Maria Lubanovic, Staff Writer
Time for a soapbox moment. People with mental illnesses already have to deal with all sorts of unfounded stigma against their disabilities and illnesses, and having someone with Dissociative Identity Disorder (DID) play a villain is certainly not helping. This film is not an accurate portrayal of how this disorder works, and applying fear to it is not beneficial to the many people who live their lives with a mental disorder. For more information, go here.
Split, the newest psychological thriller written and produced by M. Night Shyamalan, focuses on Kevin, a person with 23 distinct personalities. The first 20 of his personalities are benign, but the last three convince him to kidnap three teenage girls so that when his 24th personality appears, he can eat them.

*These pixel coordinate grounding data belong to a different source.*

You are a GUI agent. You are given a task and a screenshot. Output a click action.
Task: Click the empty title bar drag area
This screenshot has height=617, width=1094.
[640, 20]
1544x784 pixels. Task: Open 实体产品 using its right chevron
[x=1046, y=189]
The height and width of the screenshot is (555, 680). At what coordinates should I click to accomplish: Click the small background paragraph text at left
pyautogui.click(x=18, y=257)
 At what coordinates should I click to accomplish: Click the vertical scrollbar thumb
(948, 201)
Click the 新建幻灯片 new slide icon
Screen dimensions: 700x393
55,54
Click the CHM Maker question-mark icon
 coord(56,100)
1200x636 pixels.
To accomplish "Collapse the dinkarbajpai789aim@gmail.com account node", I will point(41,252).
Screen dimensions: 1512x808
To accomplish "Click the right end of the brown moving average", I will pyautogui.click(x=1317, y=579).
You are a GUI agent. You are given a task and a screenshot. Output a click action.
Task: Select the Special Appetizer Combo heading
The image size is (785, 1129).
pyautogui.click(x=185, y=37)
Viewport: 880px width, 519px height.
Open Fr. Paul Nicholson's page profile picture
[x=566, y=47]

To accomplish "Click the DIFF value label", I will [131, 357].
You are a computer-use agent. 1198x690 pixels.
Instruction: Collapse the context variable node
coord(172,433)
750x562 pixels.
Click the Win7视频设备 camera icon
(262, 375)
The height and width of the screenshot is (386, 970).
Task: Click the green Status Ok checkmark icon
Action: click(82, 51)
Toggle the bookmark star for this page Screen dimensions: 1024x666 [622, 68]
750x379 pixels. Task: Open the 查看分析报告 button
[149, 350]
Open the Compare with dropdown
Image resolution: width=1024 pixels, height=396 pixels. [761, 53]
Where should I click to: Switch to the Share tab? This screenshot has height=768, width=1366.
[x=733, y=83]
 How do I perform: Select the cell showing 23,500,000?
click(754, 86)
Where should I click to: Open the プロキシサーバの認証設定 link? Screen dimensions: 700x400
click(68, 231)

The plot is creepy, and James McAvoy portrays Kevin in a way that is unsympathetic and cold. Even his portrayal of a 9-year-old boy is strange; not all of his actions correspond to the way his character would be thinking. He doesn’t demand the understanding that other characters with mental illness do. His motivation is not all that clear until the crazy twist ending of the movie.
The other characters are not all that compelling. The most competent teenage girl he kidnaps has an unnecessary backstory, but is otherwise very smart and more understanding of the overall situation, and tricks Kevin into helping her, even though it is Kevin who has taken her. Kevin’s therapist also plays an important part, to show her views of the situation and basically allows the end of the movie to happen. She also tends to humanize Kevin more than Kevin himself does.
The soundtrack is frightening. It determines, sometimes more than the action does, when something horrible is about to happen. Like any good horror film, the low tones always show impending doom, and silence is almost worse than actual music. The film angles are tight, and the lighting helps to contribute to the overall eerie feel of the film. One of the biggest strengths is the way that the movie forces you to focus on who is doing certain actions rather than focusing on anything in the background. This is especially evident in the therapist’s office, which has starkly brighter lighting and sharpness.
In essence, it’s creepy, and exactly the sort of movie that M. Night Shyamalan became famous for. It’s worth a watch if you have a tolerance for incorrectly portrayed mental illnesses and can look past the subpar character writing.